Coming from the Peach State, I’m really picky about peach cobbler. This recipe is fantastic! I made it with fresh peaches that were about to spoil in a day or two, so I ended up using all I had. This meant that I almost doubled the suggested amount of fruit, and even though I did not double the other ingredients, the recipe came out very well and I had none left over. So be generous with the fruit if you can!! Serve warm, with vanilla ice cream. Also, consider using other fresh fruits if peaches are not yet in season.
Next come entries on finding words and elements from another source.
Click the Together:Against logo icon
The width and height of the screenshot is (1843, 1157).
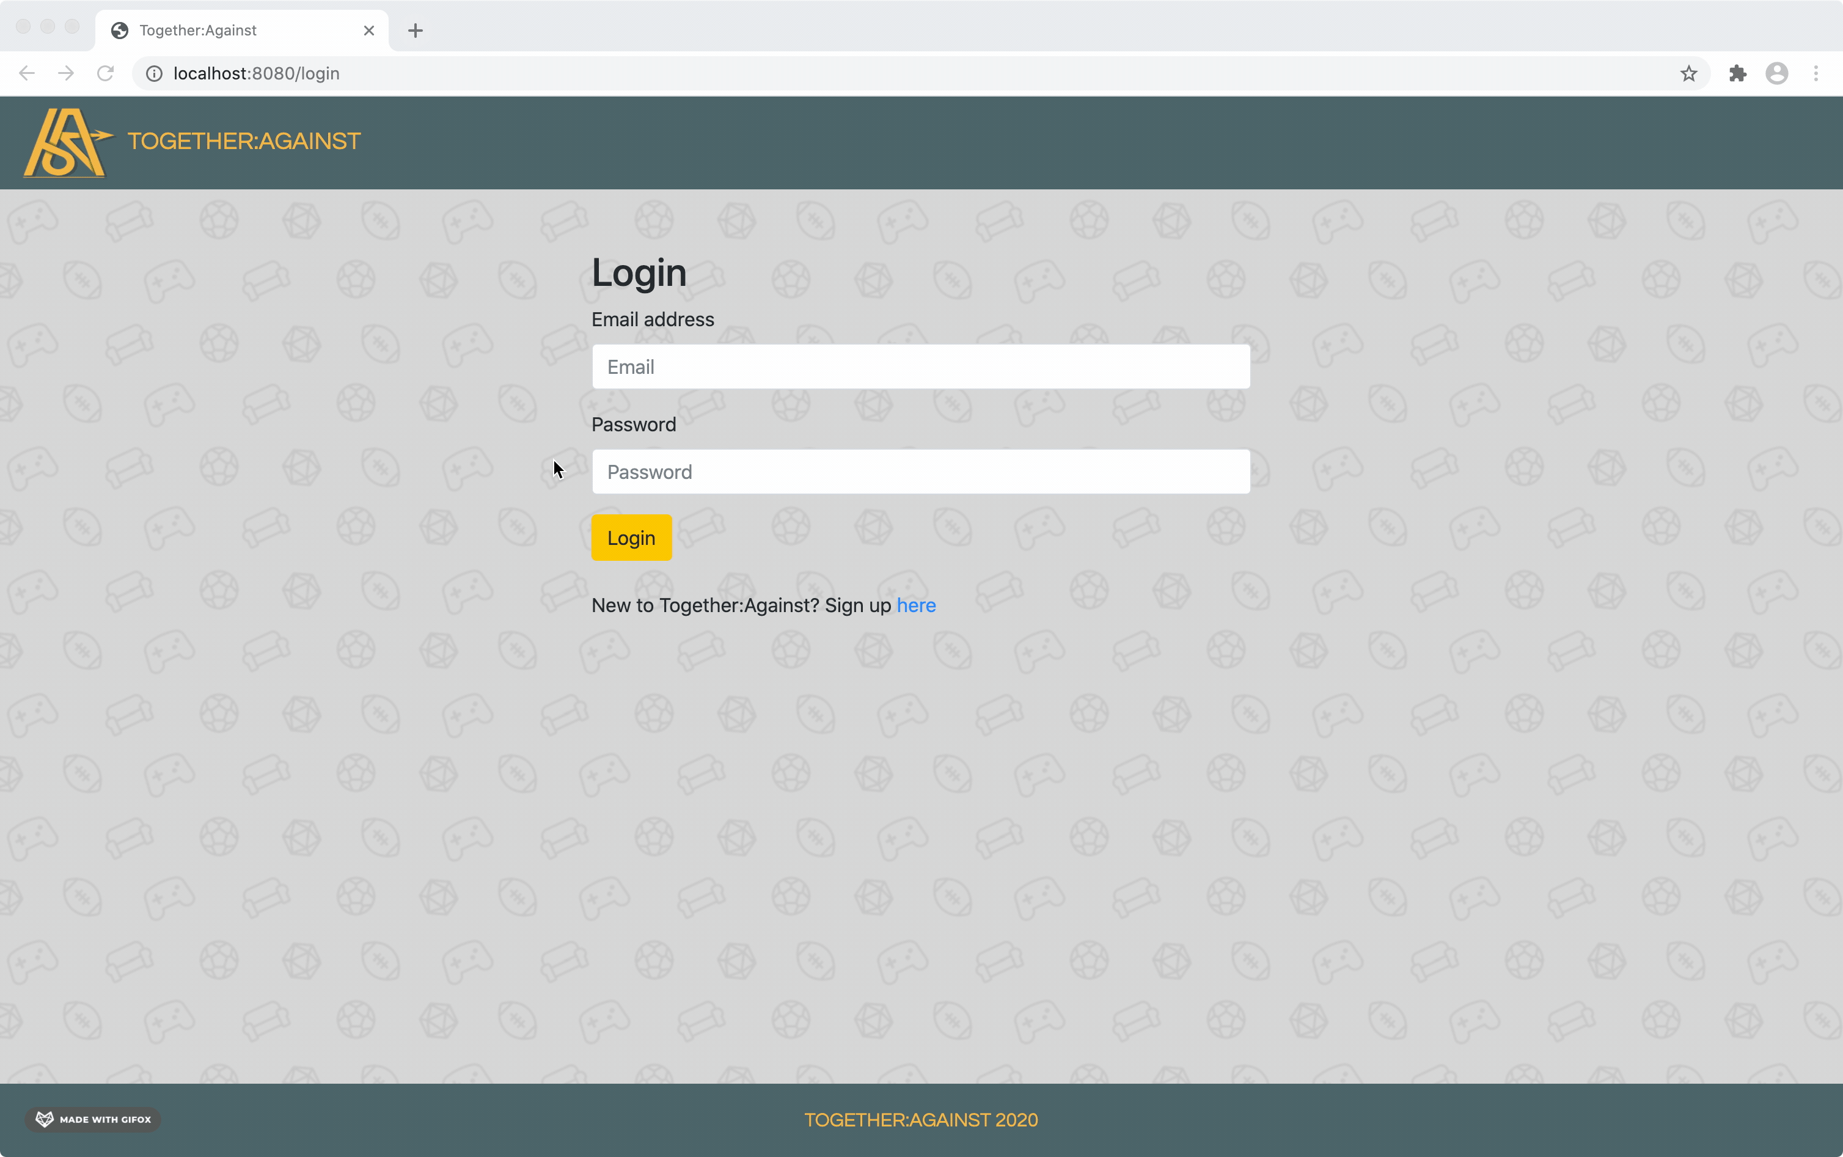coord(67,142)
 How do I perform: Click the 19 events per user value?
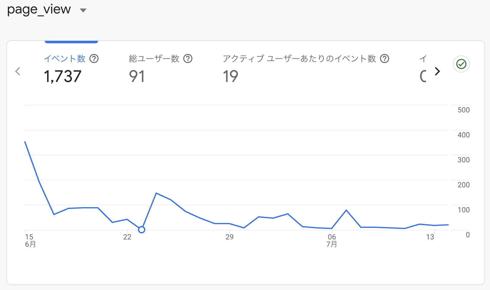(x=230, y=76)
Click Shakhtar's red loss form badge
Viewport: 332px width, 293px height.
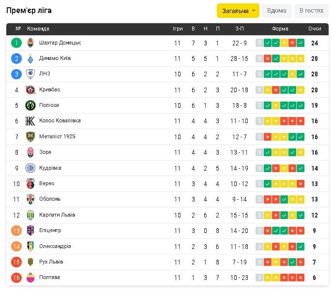(292, 43)
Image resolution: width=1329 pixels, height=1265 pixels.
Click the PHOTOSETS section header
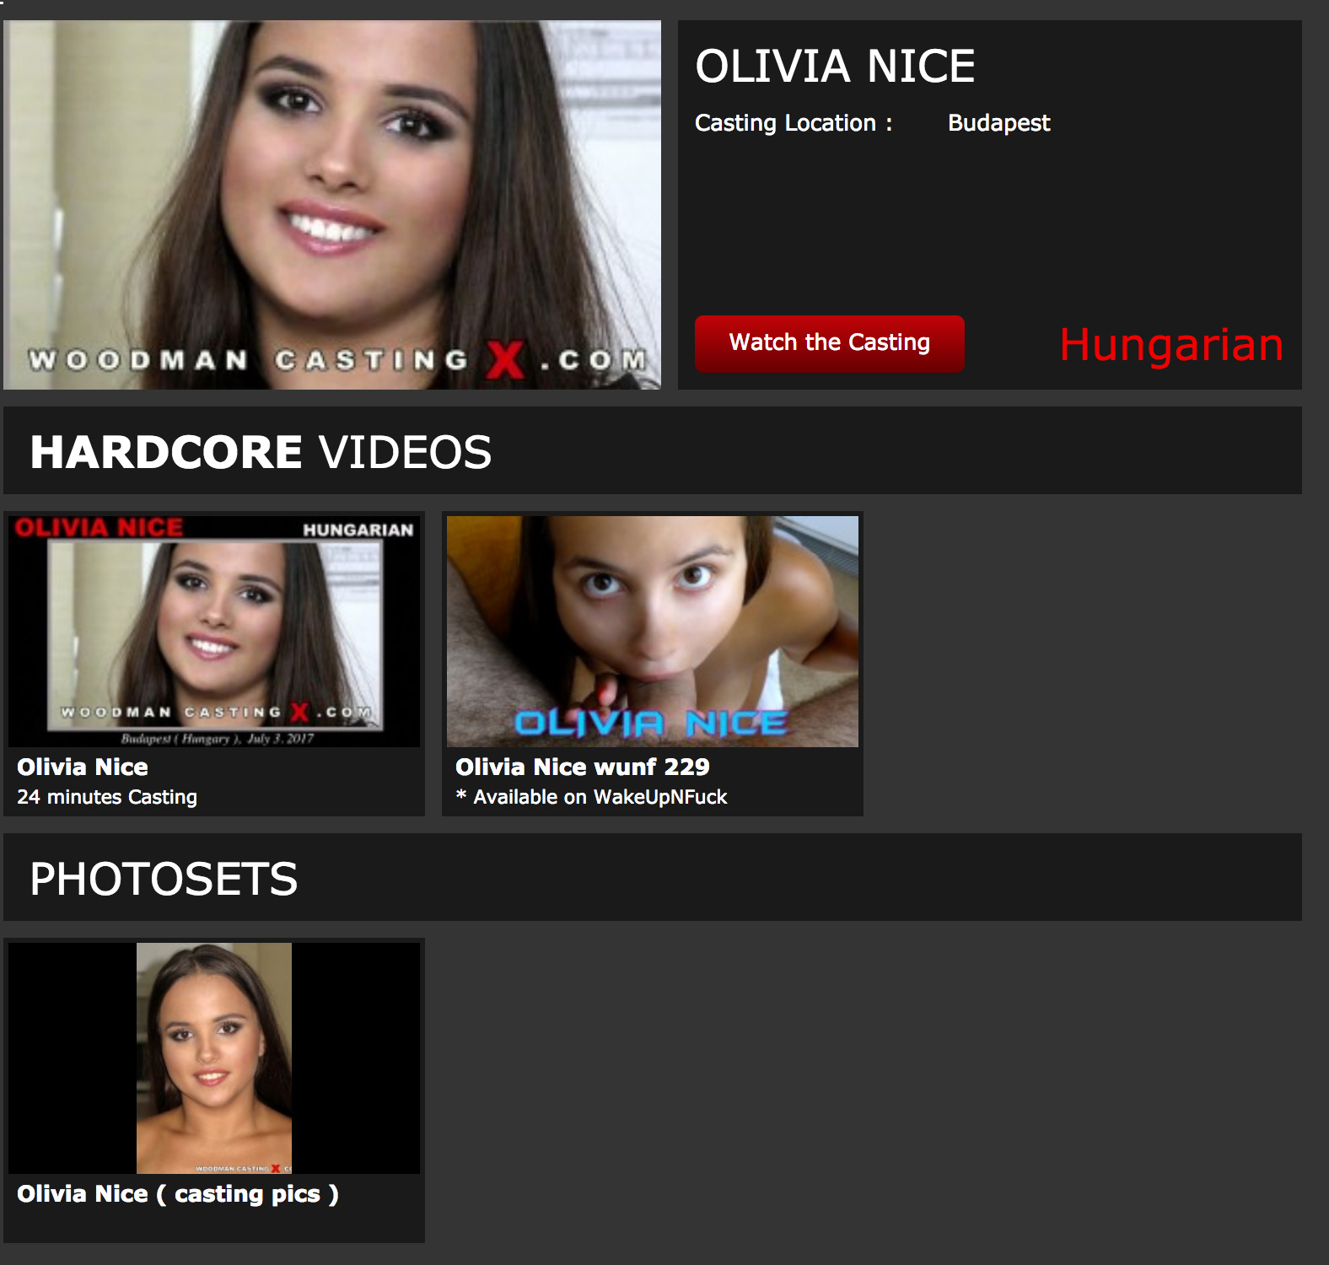(164, 879)
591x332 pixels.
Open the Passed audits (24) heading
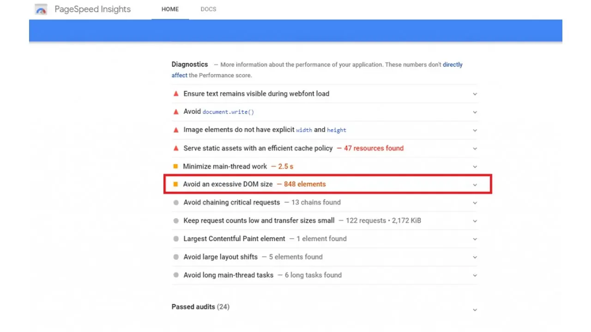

I’ve made this with mangoes, blueberries, blackberries, and strawberries, and each time the results have been fantastic.
This is absolutely one of my favorite recipes that I’ve tried so far. The ingredient proportions are right on the mark, and the procedure is so easy. I tried boiling the peaches to peel them, as suggested, but that didn’t quite work out. Instead, I just peeled them with a knife, which worked out just fine and wasn’t a hassle at all. When choosing peaches, be sure that they do not have any green on the skin — this means the fruit hadn’t developed before being picked, and it won’t get any sweeter afterwards. The crust is unbelievable. When you pour in the boiling hot water, it immediately puffs up into a thick dough. This bakes into a thick, crumb-cake-like topping. The sugar amounts can be adjusted as desired. I found it to be just right. It is incredible with a scoop of vanilla or butter pecan ice cream (or both). My “southern” gentleman companion, who has had his share of peach cobblers, really enjoyed it! Thanks for sharing this recipe.
Made this fabulous dessert with my diabetic husband in mind for a church gathering. I used regular Splenda & Splenda Brown Sugar in place of the sugars, and served with sugar free ice cream. My husband couldn’t get enough, and the non-diabetics loved it!